Epilogue
looking forward
Published online by Cambridge University Press: 05 January 2012
Summary
Though this study focuses on nineteenth-century scientific debates, the controversies I examine have not gone away. Fears spawned by cerebral localization and the related anxiety surrounding cerebral automatism have persisted in twentieth- and twenty-first-century art, literature, and popular culture. The most obvious examples come from science fiction, a genre directly descended from nineteenth-century Gothic novels like Frankenstein and Jekyll and Hyde. In the last several decades, science fiction novels and films have addressed concerns surrounding cerebral localization, psychosurgery, and interfacing between brains and computers. The latter possibility seems to evoke the same fears as Victorian theories of cerebral automatism: namely, the idea that humans are mere machines, lacking free will and spiritual significance. Like the mechanistic vampire villain of Bram Stoker’s Dracula, computers behave according to a system of rigidly stereotyped codes rather than responding to situations morally or empathically. As Oliver Sacks explains, computers lack the functions associated with the right hemisphere of the human brain, so that computational models of brain function are inadequate to explain the full range and complexity of personality, human relationships, and our sense of individual identity or “selfhood.”
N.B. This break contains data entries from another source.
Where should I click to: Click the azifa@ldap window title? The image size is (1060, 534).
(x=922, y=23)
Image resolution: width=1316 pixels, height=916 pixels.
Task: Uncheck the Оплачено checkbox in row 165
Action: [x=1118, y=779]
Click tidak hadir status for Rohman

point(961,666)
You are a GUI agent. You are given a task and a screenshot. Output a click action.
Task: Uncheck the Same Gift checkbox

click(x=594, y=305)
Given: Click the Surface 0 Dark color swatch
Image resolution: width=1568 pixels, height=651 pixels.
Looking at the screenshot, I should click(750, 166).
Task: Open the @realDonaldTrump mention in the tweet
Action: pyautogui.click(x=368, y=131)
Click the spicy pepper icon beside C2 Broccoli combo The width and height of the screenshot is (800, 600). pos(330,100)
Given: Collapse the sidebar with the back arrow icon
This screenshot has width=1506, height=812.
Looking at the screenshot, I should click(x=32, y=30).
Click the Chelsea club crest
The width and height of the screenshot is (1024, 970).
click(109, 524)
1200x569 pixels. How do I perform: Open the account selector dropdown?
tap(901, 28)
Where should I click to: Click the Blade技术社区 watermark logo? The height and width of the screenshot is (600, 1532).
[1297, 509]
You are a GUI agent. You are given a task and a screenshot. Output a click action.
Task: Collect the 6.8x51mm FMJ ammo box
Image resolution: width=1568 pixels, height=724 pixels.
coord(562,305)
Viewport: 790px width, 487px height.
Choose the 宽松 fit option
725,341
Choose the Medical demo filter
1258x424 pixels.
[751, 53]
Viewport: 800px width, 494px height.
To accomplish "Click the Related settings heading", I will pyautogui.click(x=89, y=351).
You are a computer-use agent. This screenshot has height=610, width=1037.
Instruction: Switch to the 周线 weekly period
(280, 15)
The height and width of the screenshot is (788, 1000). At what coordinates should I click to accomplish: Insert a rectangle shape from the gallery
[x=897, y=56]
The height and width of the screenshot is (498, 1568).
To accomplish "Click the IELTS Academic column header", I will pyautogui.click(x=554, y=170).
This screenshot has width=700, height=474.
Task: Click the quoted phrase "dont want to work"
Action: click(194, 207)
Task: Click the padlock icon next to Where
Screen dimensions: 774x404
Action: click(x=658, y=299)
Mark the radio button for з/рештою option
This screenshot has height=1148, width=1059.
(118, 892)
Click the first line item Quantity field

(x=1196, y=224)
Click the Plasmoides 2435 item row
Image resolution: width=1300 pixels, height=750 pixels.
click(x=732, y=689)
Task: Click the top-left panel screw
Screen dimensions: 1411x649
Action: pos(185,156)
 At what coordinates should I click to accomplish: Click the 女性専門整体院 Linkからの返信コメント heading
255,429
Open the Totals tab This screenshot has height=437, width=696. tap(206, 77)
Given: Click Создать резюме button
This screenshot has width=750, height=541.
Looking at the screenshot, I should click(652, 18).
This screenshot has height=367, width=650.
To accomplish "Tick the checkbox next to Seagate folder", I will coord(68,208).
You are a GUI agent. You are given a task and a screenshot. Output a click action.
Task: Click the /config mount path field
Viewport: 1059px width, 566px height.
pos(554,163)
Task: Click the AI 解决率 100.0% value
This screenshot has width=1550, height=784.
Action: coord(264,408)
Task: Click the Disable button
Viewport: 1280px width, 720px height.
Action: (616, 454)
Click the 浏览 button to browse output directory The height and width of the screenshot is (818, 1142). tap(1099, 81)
Accordingly, much modern science fiction explores the ominous notion that human brains are (or are in the process of becoming) computers lacking any residue of “mind,” “soul,” or moral inhibition. For instance, in physician-litterateur Michael Crichton’s The Terminal Man (1972), neurosurgeons implant computer-controlled electrodes in the brain of an epileptic man, Harold Benson, to help him suppress his violent seizures. In one doctor’s words, “this procedure represents the first direct link between a human brain and a computer.” But because the neurosurgeons place the electrodes too close to pleasure centers in the brain, Benson starts to provoke seizures on purpose and descends further into madness, becoming a homicidal maniac. Ironically, Benson is a computer programmer with delusional fears that computers are taking over the world. The tragic outcome of Benson’s surgery seemingly validates his psychotic ruminations.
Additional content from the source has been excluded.